A second suggestion is that there is necessarily a culture of mental toughness in the forces, so people are slow to own up to whatever problems they may have. Those problems might therefore go unrecognised and be submerged for quite some time, and that is at the root of some of the problems that were so well analysed by the hon. Member for York Outer.
We in this place have clocked these problems, and quite a lot has been done about them. Since 2010, when the PAC report I quoted was produced, there has been a surprising amount of really good progress. On 6 April 2010, the previous Government committed themselves to providing £2 million of new funding. They can be credited with increasing the number of helplines and endeavouring to increase the education and training of GPs. We also pay tribute to the Murrison report, which represented excellent progress. Before that, the Ministry of Defence even did some research, which helped everything along. There is strong cross-party commitment to recognising these problems and doing something about them. In a sense, therefore, Parliament can justifiably credit itself with having done something about a very real and clearly identified problem.

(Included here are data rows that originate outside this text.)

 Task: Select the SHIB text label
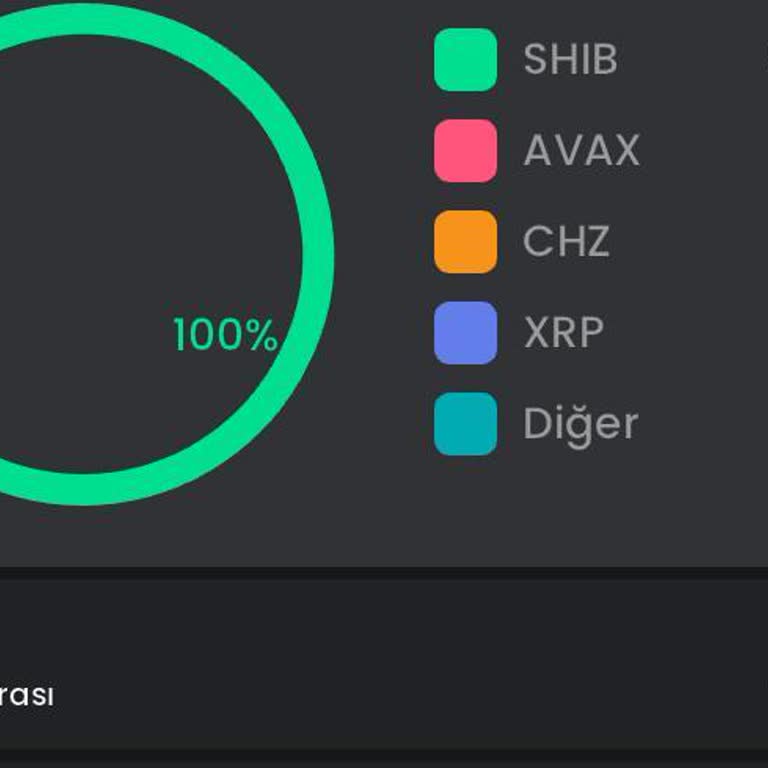(570, 60)
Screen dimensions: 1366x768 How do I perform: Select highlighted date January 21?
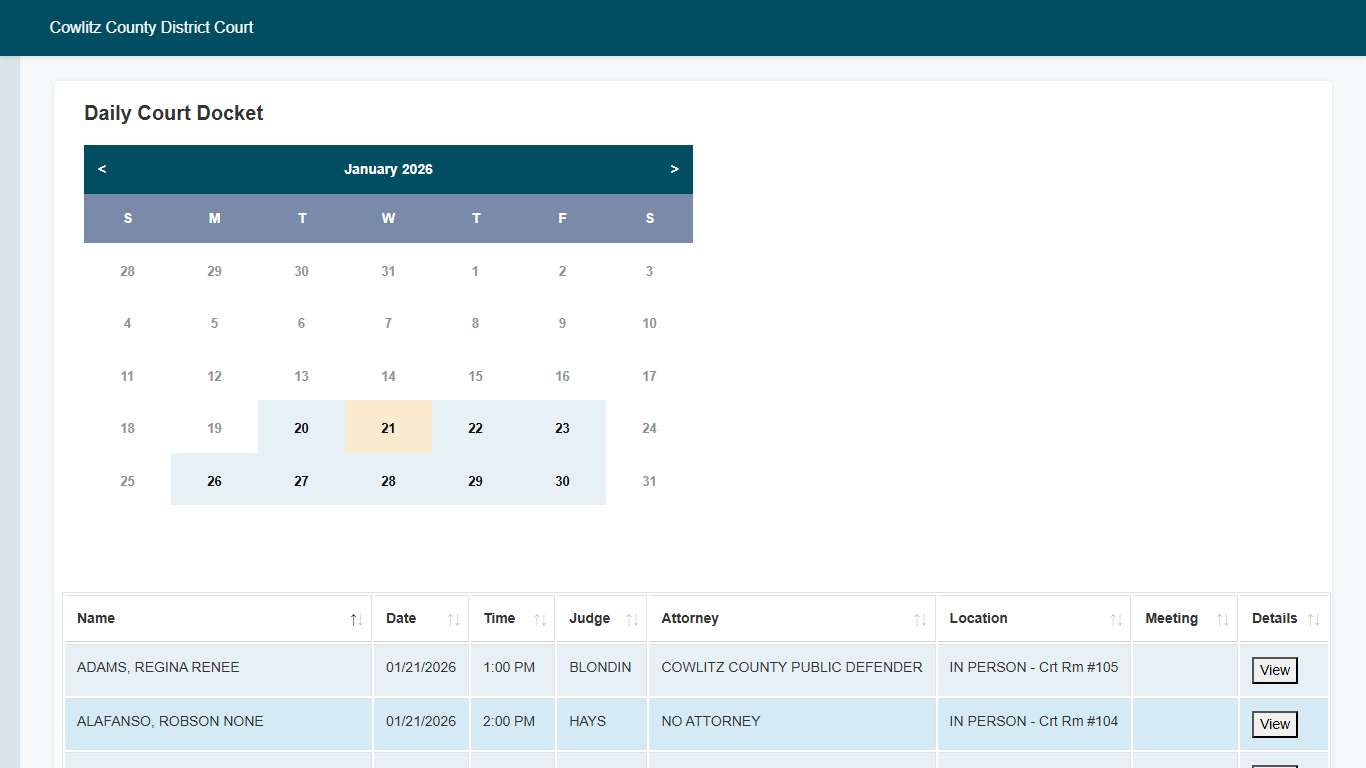click(388, 428)
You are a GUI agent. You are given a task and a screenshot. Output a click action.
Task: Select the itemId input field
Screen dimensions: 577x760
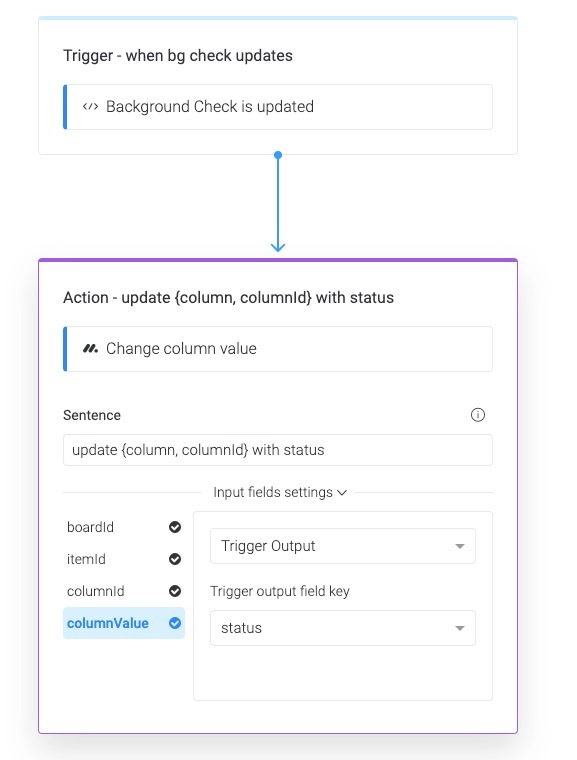pos(124,559)
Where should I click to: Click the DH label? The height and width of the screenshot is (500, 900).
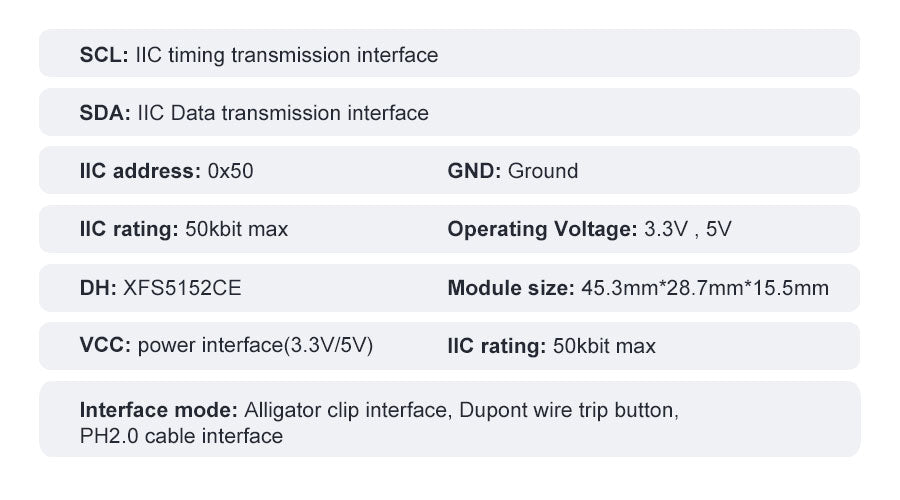98,288
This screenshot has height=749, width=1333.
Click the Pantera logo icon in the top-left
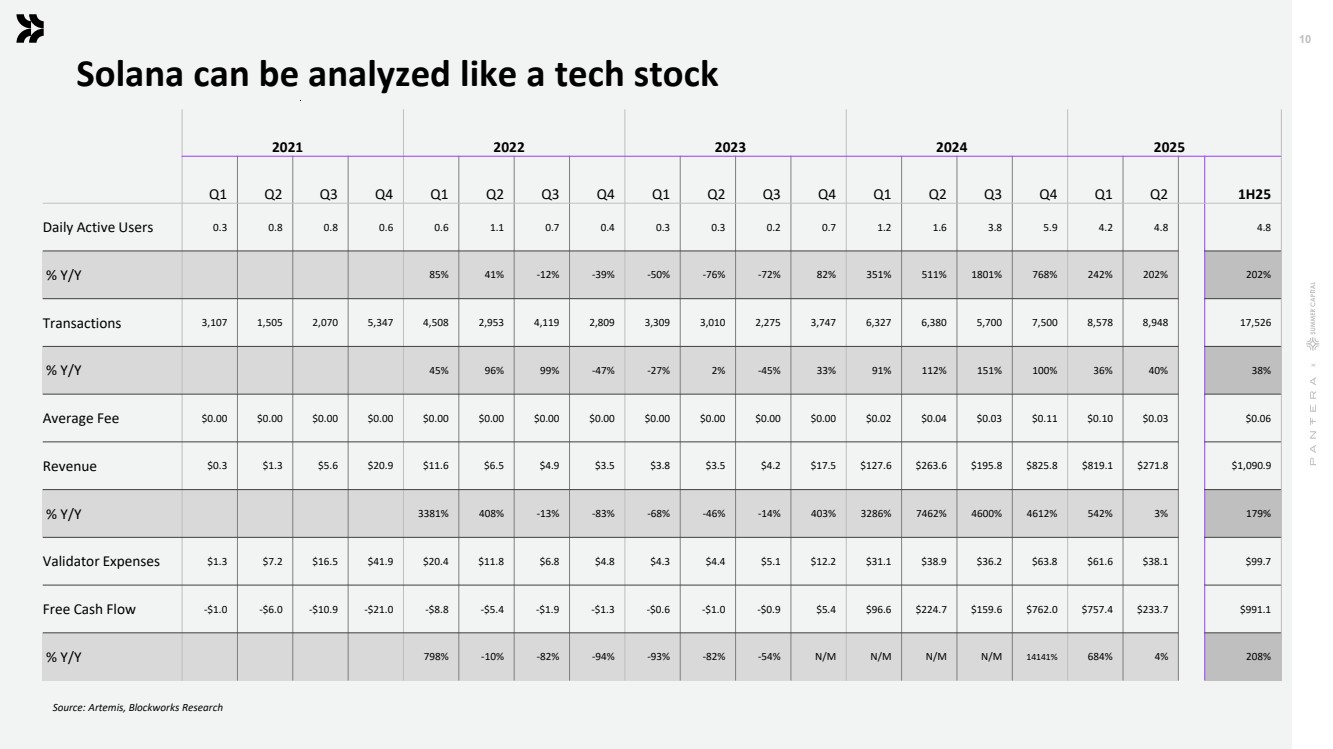coord(30,30)
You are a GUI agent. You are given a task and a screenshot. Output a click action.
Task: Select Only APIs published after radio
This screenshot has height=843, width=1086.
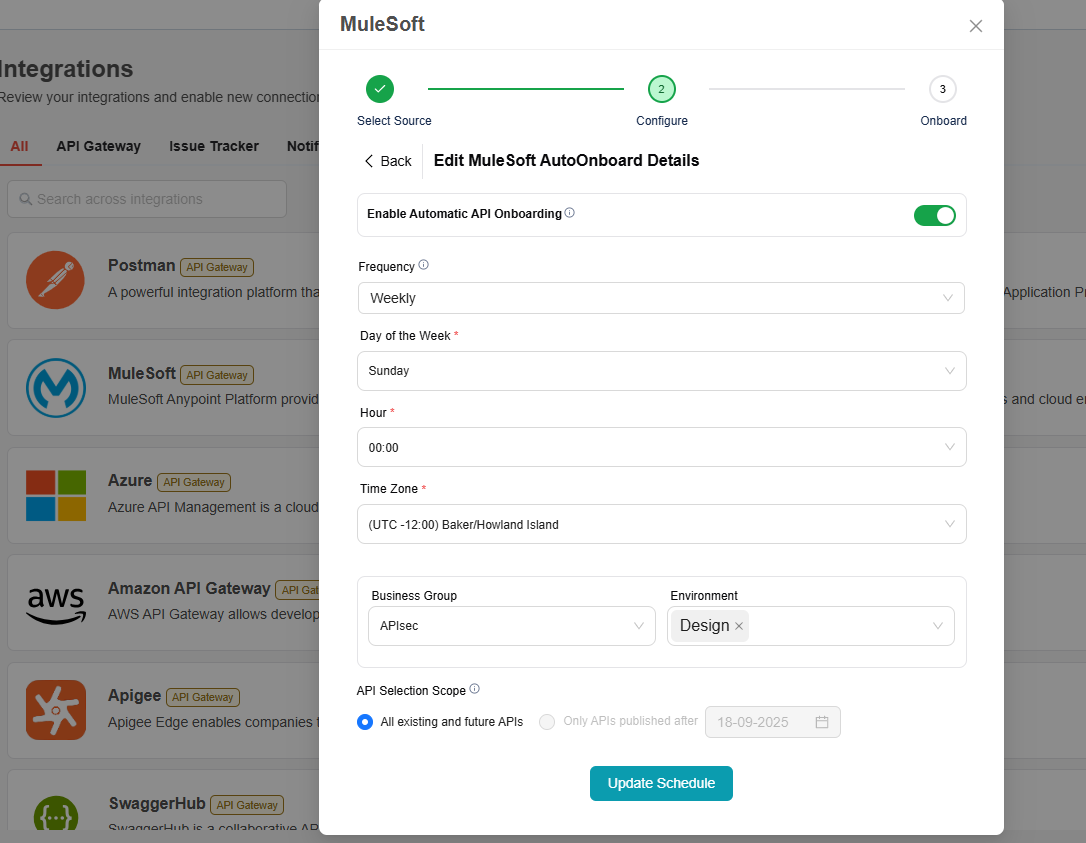tap(547, 722)
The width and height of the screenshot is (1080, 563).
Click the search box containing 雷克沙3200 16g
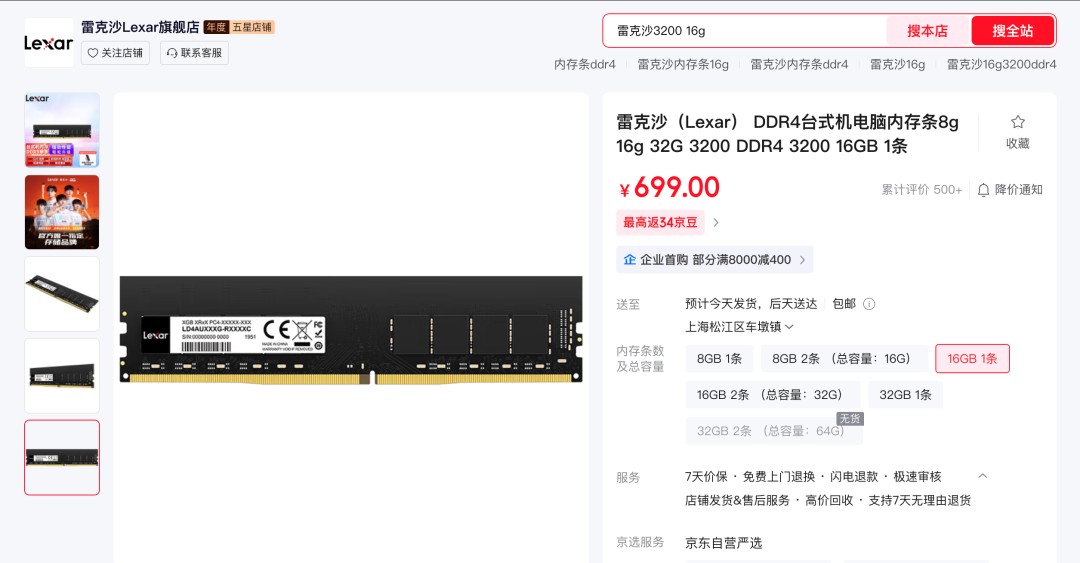745,31
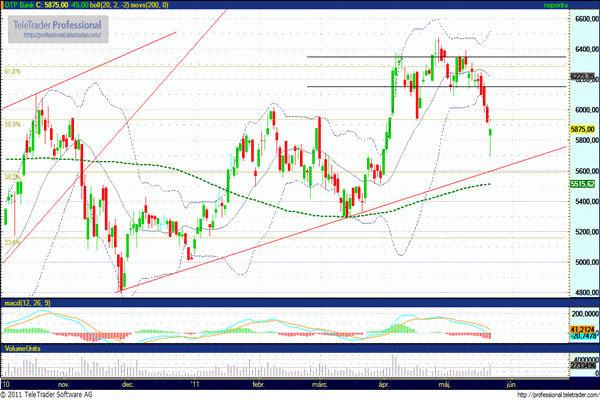Click the 5875,00 current price marker
Image resolution: width=600 pixels, height=400 pixels.
tap(583, 129)
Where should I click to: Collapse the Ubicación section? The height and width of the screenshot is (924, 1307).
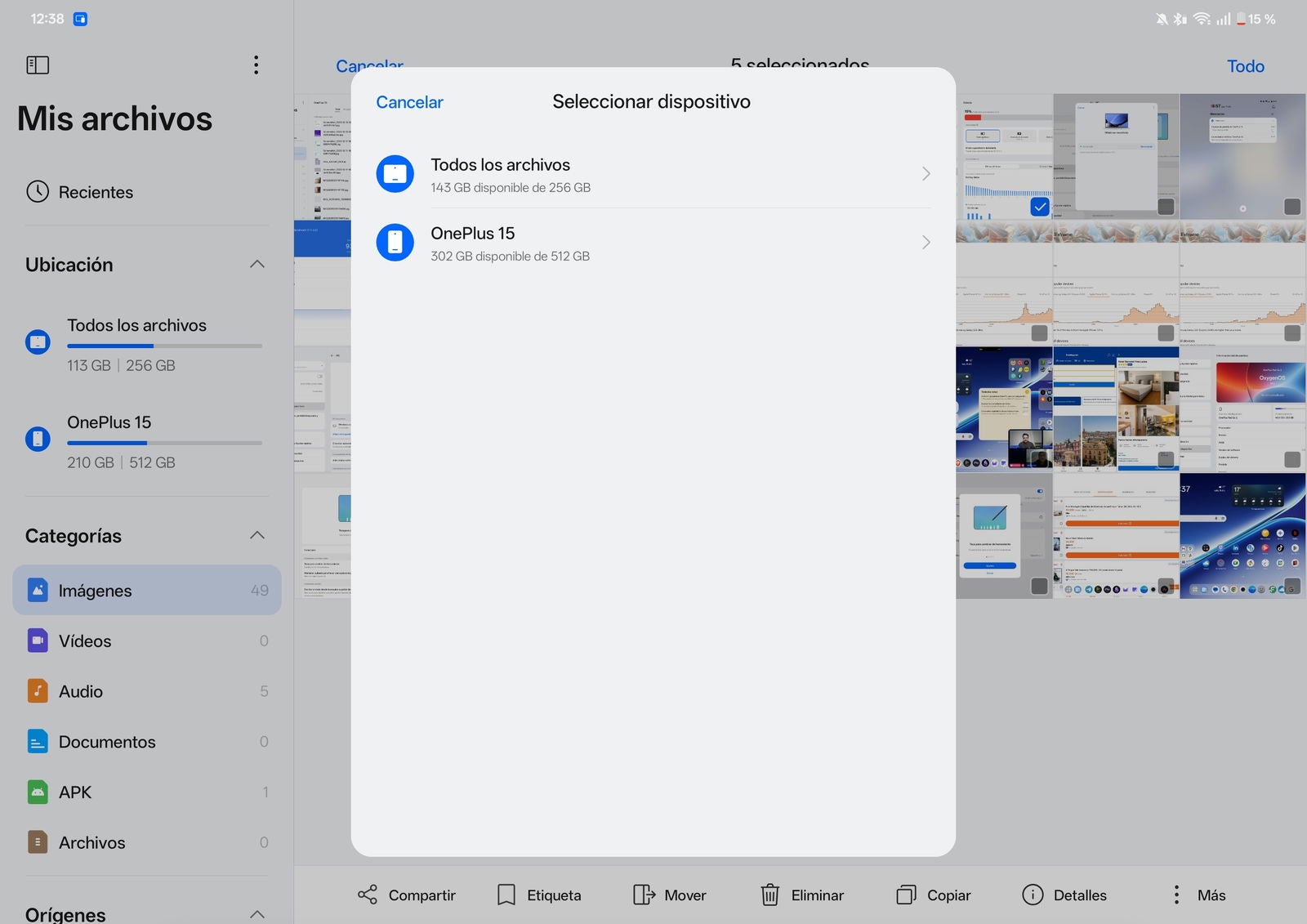pos(256,264)
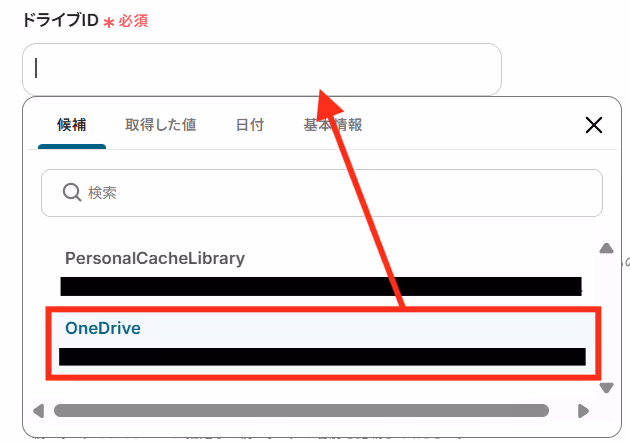
Task: Click the ドライブID text input field
Action: click(262, 69)
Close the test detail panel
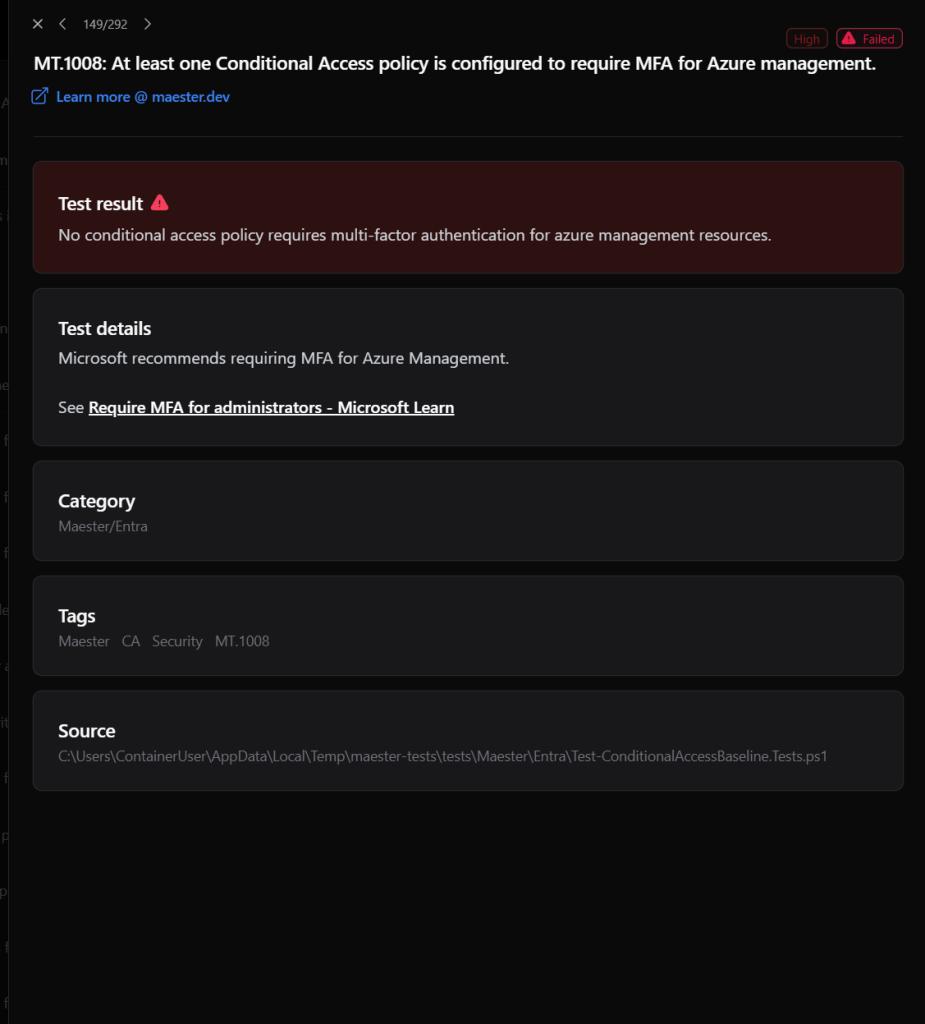925x1024 pixels. point(38,24)
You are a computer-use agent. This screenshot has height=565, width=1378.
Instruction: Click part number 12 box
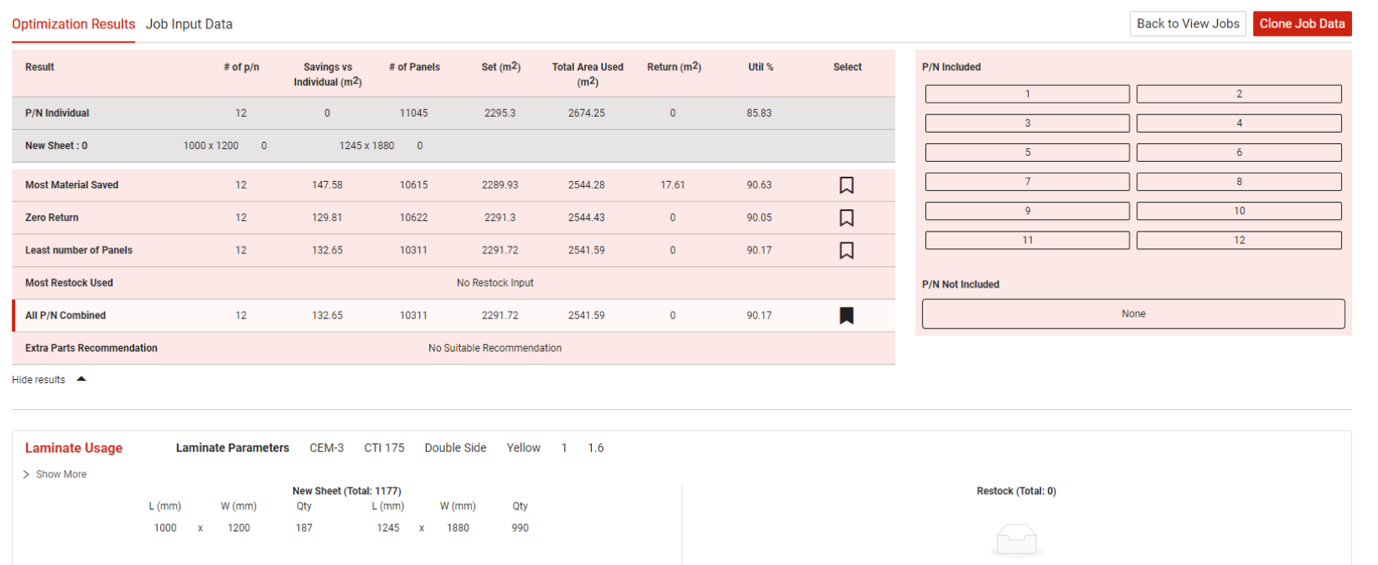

I would like to conclude by thinking about where we go from here. My concern is that most of the solutions that were proposed following the previous Government’s deliberations and the Murrison report involved something along the lines of specialist health service commissioning. I do not want to talk about the difficulties of the legislation currently going through Parliament, but such specialist commissioning is an issue. The hon. Member for Hexham (Guy Opperman) has advocated as a solution getting round specialist commissioning to some extent by means of an agency that is a one-stop, catch-all arrangement. Creditable though that suggestion is, it will not get us out of the business of specialist commissioning, because the problems will show up locally in many diverse settings. I wonder whether the Minister will say something about that.
When I was the Defence Minister with responsibility for such matters, we set up pilot schemes with the NHS, with which Combat Stress was involved. Delivery issues are important, because in most respects the treatment is exactly the same whether the patient is a civilian or not, but some members or former members of the armed forces would prefer to talk to someone with experience in the armed forces. That is why we involved such people in the pilots.
On the other hand, other people from the armed forces did not want to see someone who had also been in the armed forces, because as far as they were concerned that life had finished, or they wanted to move on, or they had had a bad experience. It is a difficult issue to come to terms with, and that is why there is a need to mix and match support and clinical help. It is important for people to have that choice.